*** Block opens ***
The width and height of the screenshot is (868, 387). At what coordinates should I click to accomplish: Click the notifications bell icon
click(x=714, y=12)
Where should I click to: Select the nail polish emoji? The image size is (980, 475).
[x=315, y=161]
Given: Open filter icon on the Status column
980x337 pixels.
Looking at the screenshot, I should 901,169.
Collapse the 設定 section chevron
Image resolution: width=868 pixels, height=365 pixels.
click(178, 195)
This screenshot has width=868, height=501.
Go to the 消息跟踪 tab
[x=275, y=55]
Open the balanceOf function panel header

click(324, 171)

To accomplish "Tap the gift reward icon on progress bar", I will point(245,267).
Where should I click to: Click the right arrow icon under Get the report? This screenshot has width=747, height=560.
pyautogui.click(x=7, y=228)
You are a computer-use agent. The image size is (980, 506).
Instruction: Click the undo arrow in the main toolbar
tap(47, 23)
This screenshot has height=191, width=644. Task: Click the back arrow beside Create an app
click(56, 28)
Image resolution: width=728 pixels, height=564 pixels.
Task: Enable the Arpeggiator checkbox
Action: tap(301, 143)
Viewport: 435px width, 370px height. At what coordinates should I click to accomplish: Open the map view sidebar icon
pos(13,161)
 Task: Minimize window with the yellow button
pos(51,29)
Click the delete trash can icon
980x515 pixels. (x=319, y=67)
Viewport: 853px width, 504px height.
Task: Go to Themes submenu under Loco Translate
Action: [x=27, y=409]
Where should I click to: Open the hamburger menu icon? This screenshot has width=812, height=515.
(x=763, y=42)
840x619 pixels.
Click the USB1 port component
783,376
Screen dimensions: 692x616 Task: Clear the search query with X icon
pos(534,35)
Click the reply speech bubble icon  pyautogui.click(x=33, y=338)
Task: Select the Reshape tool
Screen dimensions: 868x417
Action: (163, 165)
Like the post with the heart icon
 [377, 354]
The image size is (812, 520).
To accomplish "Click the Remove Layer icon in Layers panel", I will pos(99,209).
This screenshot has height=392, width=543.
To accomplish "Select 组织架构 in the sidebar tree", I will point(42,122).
*** Block closes ***
Look through the listing above and copy each line with the word "will" in it.

Result below
To accomplish "Tap the gift reward icon on progress bar", I will point(245,267).
To accomplish "Click the Remove Layer icon in Layers panel", I will pos(99,209).
To accomplish "Select 组织架构 in the sidebar tree", I will point(42,122).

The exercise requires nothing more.